| NEW YORK/LONDON
NEW YORK/LONDON Major economies in North America, Europe and Asia lost some momentum this month, business surveys showed on Tuesday, a development that may see central banks intensify efforts to revive a flagging global recovery.
China and Germany, the world's biggest exporters, both lost a step in April. Growth in Chinese factories slowed to a crawl as export demand dwindled, while the euro zone's largest economy saw business activity decline for the first time in five months.
U.S. manufacturing grew at its most sluggish pace in six months as domestic demand dried up, suggesting the world's biggest economy started to lose ground in the second quarter.
Signs were more hopeful in the U.S. housing market, where March sales were the second highest in three years.
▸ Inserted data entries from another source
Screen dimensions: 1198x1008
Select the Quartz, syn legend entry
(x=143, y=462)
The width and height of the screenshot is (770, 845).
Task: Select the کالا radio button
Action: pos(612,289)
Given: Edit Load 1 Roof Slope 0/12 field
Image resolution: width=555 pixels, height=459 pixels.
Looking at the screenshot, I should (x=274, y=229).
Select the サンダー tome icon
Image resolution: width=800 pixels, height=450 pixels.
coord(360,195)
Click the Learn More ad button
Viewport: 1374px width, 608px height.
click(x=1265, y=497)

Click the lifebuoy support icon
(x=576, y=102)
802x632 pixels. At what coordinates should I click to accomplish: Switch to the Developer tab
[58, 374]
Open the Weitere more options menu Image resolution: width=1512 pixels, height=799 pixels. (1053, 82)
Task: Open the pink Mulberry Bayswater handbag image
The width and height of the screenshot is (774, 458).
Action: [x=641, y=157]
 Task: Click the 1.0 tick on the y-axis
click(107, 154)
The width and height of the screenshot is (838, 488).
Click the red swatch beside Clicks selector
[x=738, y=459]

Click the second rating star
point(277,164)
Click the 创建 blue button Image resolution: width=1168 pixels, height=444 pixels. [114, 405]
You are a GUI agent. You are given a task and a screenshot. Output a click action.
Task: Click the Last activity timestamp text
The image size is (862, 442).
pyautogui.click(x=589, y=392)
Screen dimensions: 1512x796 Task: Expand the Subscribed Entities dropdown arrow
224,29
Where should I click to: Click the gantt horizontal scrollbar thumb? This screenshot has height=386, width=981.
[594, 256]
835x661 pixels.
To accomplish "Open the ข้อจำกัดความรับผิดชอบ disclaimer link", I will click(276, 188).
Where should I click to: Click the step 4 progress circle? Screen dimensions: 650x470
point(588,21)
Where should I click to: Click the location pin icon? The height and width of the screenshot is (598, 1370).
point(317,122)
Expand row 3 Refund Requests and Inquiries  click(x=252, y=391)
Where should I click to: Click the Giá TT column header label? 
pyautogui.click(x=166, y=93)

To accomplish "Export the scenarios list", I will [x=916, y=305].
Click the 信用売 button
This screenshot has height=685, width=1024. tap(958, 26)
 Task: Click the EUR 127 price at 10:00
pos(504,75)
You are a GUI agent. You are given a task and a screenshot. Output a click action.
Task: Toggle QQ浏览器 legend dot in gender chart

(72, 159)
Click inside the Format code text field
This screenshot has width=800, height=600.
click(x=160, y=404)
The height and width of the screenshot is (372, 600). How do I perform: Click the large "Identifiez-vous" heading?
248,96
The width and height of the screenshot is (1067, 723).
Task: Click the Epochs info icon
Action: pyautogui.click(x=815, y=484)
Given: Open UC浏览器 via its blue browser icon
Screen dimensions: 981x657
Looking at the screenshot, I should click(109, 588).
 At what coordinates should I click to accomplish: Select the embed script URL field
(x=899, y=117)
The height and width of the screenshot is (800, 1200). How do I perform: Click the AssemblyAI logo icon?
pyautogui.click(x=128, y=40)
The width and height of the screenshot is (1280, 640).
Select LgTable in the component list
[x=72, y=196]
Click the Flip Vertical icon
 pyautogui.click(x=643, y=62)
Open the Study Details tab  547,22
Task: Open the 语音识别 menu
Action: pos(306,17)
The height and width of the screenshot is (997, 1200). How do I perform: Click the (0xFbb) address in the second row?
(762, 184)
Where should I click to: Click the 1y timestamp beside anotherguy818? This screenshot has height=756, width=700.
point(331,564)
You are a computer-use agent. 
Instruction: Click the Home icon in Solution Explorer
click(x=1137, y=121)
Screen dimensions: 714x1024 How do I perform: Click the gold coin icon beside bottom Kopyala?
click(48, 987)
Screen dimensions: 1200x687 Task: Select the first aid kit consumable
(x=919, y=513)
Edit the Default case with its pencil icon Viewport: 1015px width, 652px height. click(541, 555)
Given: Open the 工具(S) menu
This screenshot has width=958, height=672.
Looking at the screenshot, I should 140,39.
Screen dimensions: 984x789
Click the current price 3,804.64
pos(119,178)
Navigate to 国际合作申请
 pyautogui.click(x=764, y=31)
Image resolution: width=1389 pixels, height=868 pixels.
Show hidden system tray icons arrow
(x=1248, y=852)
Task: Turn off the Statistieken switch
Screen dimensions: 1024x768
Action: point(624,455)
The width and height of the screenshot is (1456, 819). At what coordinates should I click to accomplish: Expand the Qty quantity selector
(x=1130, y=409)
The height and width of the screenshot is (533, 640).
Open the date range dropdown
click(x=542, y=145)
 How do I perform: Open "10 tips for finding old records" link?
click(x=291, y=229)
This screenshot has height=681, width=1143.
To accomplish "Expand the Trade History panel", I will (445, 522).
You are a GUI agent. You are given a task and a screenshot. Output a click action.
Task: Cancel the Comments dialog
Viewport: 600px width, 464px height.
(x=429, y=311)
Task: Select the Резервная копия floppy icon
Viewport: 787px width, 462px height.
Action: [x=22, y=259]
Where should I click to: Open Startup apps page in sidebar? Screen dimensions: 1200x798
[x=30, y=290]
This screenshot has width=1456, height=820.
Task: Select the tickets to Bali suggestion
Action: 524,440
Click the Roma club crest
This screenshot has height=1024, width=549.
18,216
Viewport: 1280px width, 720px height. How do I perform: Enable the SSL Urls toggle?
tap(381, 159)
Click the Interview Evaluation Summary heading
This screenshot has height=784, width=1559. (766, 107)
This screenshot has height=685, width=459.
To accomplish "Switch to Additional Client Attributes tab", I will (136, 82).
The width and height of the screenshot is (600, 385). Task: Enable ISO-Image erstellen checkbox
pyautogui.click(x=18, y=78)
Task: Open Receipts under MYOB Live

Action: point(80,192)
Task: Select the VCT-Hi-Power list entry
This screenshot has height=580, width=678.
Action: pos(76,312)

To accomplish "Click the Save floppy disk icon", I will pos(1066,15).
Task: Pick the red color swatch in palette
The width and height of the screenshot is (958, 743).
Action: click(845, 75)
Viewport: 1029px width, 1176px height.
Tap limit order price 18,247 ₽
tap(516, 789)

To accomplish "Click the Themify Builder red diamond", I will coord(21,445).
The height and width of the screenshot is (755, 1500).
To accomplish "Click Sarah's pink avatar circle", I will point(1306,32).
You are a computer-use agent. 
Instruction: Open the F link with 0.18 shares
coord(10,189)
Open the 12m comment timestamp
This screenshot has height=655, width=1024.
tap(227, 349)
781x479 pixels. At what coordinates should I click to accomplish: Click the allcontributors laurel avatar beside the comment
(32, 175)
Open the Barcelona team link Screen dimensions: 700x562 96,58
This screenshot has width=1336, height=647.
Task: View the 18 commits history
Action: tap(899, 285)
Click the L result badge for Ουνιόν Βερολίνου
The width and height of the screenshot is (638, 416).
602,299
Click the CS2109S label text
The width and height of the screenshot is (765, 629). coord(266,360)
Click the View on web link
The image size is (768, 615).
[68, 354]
But firms and households fear that across-the-board government spending cuts were likely to slow growth further in coming months.
The U.S. data "will obviously add significantly to concerns, most recently related to the softer China and German data, that another seasonal slowdown in the global economy is taking hold," said Alan Ruskin, Deutsche Bank's head of G10 currency strategy.
More than three years after the global recession, sluggish activity in rich and poor countries has confounded policymakers who have tried mightily to kick-start growth.
The International Monetary Fund this month trimmed its global growth forecast to 3.3 percent, leaving it on par with the 3.2 percent rate recorded in 2012.
Slower global growth and falling commodity prices are likely to quash inflation fears and speculation that the Federal Reserve will start tapering its $85 billion monthly asset purchases any time soon.
The Bank of Japan, hoping to end decades of stagnation, this month began an aggressive stimulus program that will pump $1.4 trillion into its economy in less than two years.
But policymakers are also scrambling for new ideas.
Finance officials from the world's biggest economies have started to edge away from a drive to revive growth through large cuts to bloated budget deficits, an unpopular policy that European Commission President Jose Manuel Barroso said had reached its limits.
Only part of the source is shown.